- [Given text]
Those coming into the innovation programmes at the college are on a journey; they may have adapted their systems and processes because of the pandemic, but they know that transformative investment will cost money.

“I think many organisations have been compelled into making these changes because of the circumstances, but as things start to settle, they will look further at reinventing their business models.

“As far as we are concerned, we’ve made changes to the platforms and tools that we are using and will continue to identify new ways of working that improves our productivity and efficiency.”

City of Glasgow College was the first institution in the UK to achieve Investor in Innovations status linked to an ISO standard. 

“It’s a self-assessment process looking at six areas of operation and takes in elements such as strategy and alignment - in other words, how well our innovation strategy is set up.”

The college offers certifications in a number of areas including digital maturity assessments; STEM assured; the Certified Innovation Programme; and the Certified Trademark Scheme.

[Items from a data source]
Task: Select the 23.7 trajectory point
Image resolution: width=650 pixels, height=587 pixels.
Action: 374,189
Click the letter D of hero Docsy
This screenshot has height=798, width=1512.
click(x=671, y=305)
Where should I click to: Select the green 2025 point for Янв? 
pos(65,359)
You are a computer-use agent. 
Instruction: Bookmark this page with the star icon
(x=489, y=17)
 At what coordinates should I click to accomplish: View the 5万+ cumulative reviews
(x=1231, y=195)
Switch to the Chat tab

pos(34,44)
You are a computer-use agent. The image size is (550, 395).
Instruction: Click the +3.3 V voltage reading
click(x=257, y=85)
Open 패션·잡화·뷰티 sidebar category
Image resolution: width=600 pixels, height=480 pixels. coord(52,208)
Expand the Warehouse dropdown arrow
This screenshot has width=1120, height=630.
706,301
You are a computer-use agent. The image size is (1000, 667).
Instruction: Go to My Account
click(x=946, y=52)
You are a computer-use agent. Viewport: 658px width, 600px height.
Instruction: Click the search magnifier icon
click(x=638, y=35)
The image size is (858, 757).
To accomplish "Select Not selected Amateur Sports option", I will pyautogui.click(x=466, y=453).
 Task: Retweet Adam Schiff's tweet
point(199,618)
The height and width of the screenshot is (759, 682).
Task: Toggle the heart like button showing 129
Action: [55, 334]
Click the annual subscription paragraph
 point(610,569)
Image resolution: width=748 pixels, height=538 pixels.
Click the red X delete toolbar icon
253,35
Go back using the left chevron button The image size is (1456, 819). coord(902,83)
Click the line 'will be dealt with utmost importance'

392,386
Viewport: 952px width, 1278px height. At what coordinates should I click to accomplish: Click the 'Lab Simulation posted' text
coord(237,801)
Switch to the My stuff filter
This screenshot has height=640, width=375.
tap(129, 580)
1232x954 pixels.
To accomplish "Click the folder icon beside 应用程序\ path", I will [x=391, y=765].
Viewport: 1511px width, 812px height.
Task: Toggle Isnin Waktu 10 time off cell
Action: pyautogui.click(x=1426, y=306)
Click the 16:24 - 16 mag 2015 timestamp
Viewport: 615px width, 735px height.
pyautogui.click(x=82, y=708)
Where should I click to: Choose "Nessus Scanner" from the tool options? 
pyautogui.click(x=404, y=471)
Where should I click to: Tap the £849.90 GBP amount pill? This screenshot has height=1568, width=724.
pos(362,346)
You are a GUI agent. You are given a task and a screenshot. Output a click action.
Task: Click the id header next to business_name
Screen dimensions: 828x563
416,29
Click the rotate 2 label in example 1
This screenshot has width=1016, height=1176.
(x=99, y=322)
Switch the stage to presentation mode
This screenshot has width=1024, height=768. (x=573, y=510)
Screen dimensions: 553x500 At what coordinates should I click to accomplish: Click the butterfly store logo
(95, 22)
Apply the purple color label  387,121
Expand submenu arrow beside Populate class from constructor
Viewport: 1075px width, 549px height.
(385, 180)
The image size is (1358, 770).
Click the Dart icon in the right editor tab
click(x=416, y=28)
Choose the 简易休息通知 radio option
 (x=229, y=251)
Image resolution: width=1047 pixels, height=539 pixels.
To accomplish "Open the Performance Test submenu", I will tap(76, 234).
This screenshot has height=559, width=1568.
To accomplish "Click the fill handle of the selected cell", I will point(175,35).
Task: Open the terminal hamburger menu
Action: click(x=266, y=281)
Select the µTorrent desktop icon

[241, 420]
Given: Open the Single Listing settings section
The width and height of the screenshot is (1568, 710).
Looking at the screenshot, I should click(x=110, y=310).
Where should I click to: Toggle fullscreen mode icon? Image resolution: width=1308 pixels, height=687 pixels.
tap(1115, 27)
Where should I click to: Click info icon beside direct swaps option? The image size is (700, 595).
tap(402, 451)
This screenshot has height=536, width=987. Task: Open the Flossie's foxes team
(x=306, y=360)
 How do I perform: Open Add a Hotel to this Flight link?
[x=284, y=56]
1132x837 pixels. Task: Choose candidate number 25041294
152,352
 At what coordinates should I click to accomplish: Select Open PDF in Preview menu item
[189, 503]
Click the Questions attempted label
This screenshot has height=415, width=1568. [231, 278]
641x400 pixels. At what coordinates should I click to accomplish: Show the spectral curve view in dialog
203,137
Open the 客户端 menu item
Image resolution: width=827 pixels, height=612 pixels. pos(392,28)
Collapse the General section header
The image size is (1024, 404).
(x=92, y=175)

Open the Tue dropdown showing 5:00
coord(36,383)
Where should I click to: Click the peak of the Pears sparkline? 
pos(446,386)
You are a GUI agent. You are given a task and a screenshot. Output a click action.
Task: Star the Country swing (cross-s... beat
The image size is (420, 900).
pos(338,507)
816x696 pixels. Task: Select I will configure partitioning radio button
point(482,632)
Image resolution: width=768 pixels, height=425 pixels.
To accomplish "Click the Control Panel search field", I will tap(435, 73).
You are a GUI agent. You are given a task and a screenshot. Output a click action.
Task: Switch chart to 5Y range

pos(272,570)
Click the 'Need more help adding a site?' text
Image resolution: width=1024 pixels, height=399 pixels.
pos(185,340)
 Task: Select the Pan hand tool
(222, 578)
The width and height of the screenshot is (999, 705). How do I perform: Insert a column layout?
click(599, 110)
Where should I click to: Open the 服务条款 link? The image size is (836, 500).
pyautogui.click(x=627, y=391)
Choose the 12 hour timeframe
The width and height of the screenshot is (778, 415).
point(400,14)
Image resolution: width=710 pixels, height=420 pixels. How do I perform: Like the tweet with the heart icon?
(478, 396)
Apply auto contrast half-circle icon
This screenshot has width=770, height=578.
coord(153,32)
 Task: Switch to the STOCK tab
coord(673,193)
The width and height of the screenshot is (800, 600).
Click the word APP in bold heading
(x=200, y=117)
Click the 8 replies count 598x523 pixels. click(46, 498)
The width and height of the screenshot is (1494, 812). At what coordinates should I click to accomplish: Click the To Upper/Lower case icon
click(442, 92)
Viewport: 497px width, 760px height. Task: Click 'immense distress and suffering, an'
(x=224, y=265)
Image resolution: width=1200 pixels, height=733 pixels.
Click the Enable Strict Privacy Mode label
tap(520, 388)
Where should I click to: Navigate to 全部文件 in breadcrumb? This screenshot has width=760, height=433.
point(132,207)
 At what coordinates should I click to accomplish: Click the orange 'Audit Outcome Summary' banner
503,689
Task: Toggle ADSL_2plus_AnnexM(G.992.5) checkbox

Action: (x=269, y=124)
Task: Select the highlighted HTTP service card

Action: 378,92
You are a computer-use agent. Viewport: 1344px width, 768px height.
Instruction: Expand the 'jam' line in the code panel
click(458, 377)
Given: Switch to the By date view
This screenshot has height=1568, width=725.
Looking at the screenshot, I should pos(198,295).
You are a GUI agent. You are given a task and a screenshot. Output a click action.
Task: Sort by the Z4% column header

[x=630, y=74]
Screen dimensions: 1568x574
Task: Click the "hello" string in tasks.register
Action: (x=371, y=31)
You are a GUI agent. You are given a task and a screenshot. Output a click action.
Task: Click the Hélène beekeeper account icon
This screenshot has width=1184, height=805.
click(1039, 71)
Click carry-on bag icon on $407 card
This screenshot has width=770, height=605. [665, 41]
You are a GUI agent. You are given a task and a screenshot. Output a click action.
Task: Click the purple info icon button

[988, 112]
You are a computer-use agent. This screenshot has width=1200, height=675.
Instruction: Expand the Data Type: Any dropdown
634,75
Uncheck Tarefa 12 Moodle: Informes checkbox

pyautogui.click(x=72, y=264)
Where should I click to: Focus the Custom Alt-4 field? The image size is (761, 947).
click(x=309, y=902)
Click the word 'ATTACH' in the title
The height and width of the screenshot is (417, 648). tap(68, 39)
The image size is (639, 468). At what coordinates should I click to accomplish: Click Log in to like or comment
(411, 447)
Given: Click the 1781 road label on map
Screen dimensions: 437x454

- [Complete the following]
[a] Rewrite the college innovation passage starting at "Those coming into" and ending at "their business models.", swapping "pandemic" for "economic downturn".
[b] Pick up the passage on City of Glasgow College's innovation programmes after its final sentence and extend it.

- [Exercise results]
[a]
Those coming into the innovation programmes at the college are on a journey; they may have adapted their systems and processes because of the economic downturn, but they know that transformative investment will cost money.

“I think many organisations have been compelled into making these changes because of the circumstances, but as things start to settle, they will look further at reinventing their business models.

[b]
“Essentially, we look at the innovation strategies organisations have set up - do they have an innovation culture? Are they ready to make the changes they need? Do they have the core capabilities and technologies to do that? 

“Do they collect, interpret and use industry foresight and customer awareness to develop new propositions and experiences for users? And what about impact and value?”

The college is aiming to offer more of these certified programmes in future. 

“A company can go through just one, or a number of them. We see value in organisations considering all of them in some shape or form.”

The Innovation and Knowledge Exchange’s CEO, Professor Sa’ad Medhat, is an enthusiast for City of Glasgow College’s role within his own body.

“Economic and societal progress can be driven by the adoption and deployment of innovation in education and the way we do business,” he says. 

“The Scottish IKE Institute being hosted at City of Glasgow College brings an unrivalled combination of educational expertise, and an ambition to create an exciting innovation environment and opportunities for students, entrepreneurs, and businesses in Scotland and beyond.”



College achieves top standards with six best practice awards

CITY of Glasgow College’s credentials as a leader in innovative certification and teaching include validation by Investors in Innovations.

This is a leading-edge standard which gives organisations a practical means to assess, benchmark and validate innovation capability. 

The college is the very first to be awarded best practice status in all six of the framework’s categories, putting it ahead of multinational organisations in the private sector. 

Paul Little, Principal and Chief Executive at the college, says the validation represents an important milestone in its innovation journey and he is extremely pleased that its hard work has been recognised in this way.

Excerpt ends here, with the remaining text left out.